The National Bureau of Economic Research said “the unprecedented magnitude of the decline in employment and production, and its broad reach across the entire economy, warrants the designation of this episode as a recession, even if it turns out to be briefer than earlier contractions.”

The S&P 500, the most widely followed U.S. stock index, remains down about 5% from its Feb. 19 record high as uncertainty about the recovery lingers. The Nasdaq’s outperformance highlights investors’ willingness to bet that tech companies will emerge stronger from the pandemic.

Many investors in recent months have bet that massive corporations with robust balance sheets will build on competitive advantages and grab market share from smaller rivals struggling to survive the global health crisis.

Microsoft, Apple and Alphabet have outperformed most stocks within the Nasdaq, while Amazon and Facebook have set record highs in recent weeks.

Since Feb. 19, the end of the previous Nasdaq bull market, Amazon’s stock market value has increased by over $170 billion, far more than any other U.S. company, as investors bet that shopping will move further online and that Amazon’s cloud computing business will grow quickly. Alphabet, still down 6% since Feb. 19, has lost about $25 billion, more than any other U.S. company, according to Refinitiv data. Microsoft and Apple are Wall Street’s most valuable companies.

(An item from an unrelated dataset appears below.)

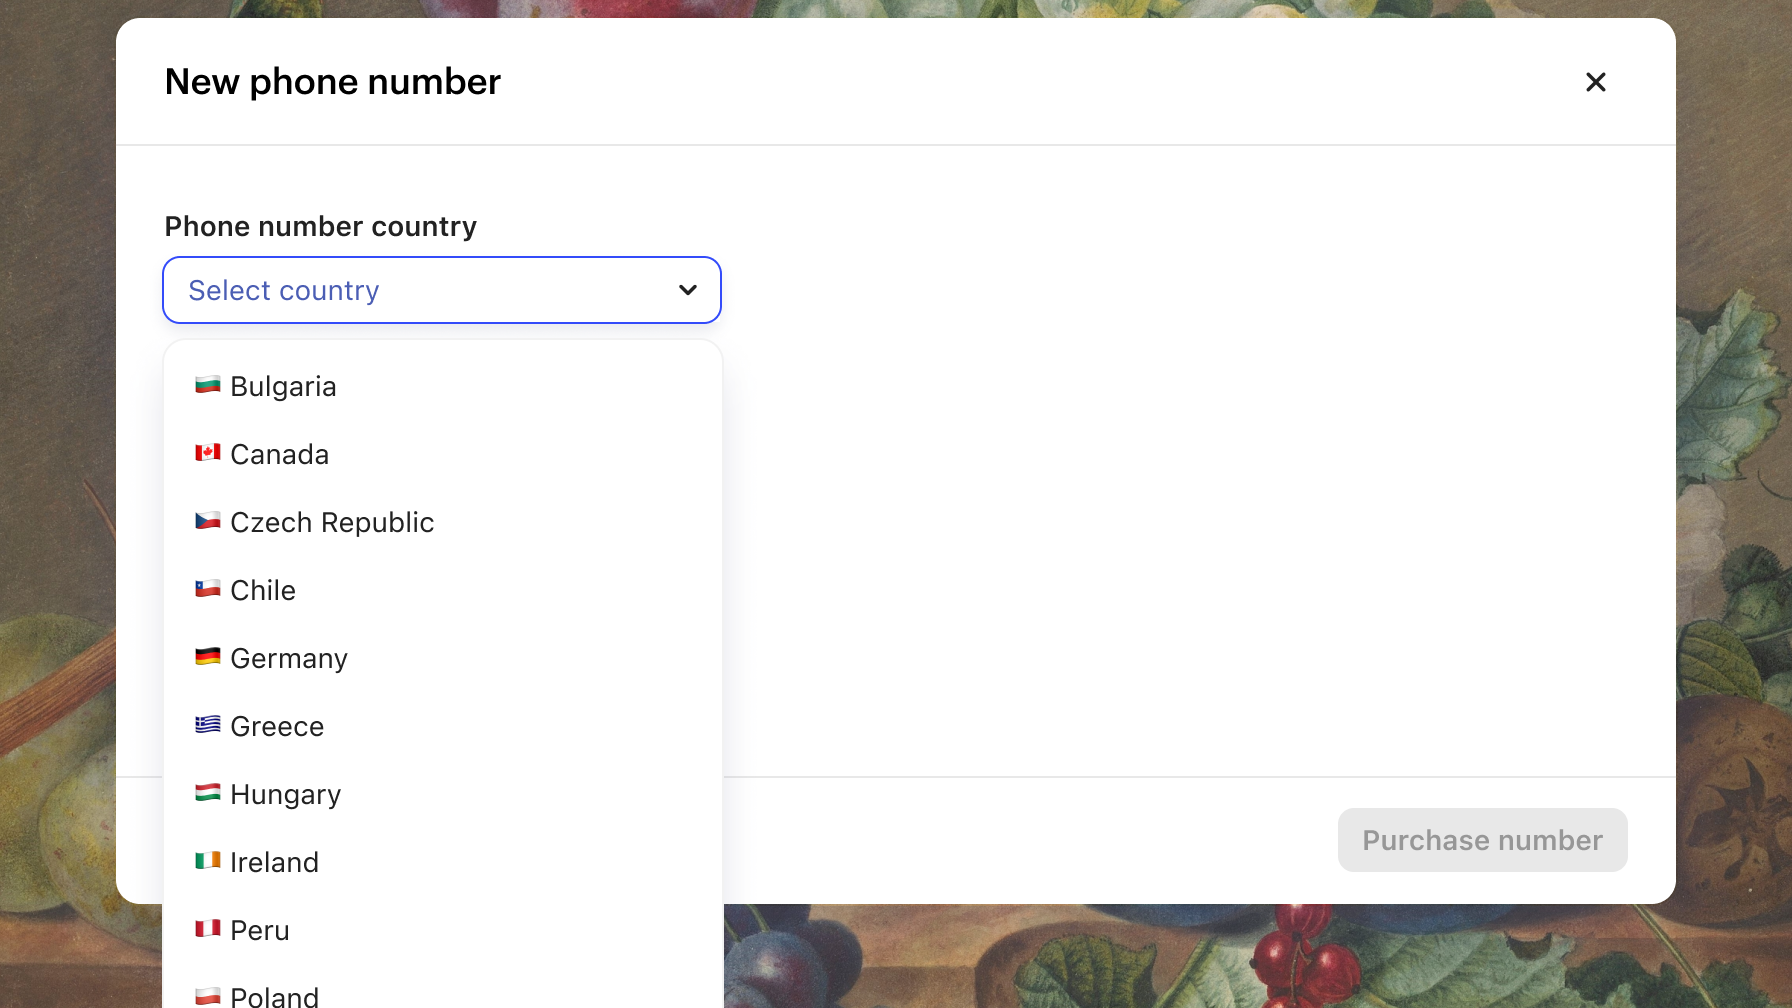The height and width of the screenshot is (1008, 1792).
Task: Choose Bulgaria from the country list
Action: (283, 387)
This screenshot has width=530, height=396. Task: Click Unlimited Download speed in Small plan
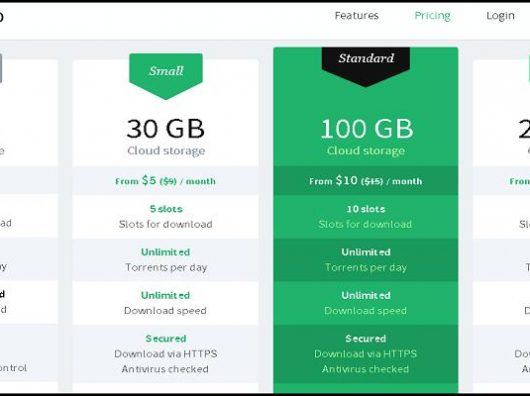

Due to the cloudy economic outlook, many companies in recent months have withdrawn or declined to provide earnings guidance, making it difficult for investors to value stocks based on future earnings. Still, the Nasdaq now trades at a trailing price/earnings multiple of 31, a level last seen in 2004 in the wake of the bursting of the dot-com bubble.

Investors will turn their focus this week on the Federal Reserve’s two-day policy meeting, ending on Wednesday, where the jobs report will most likely be discussed.

It would be the first meeting since April when Fed Chair Jerome Powell said the U.S. economy could feel the weight of the economic shutdown for more than a year.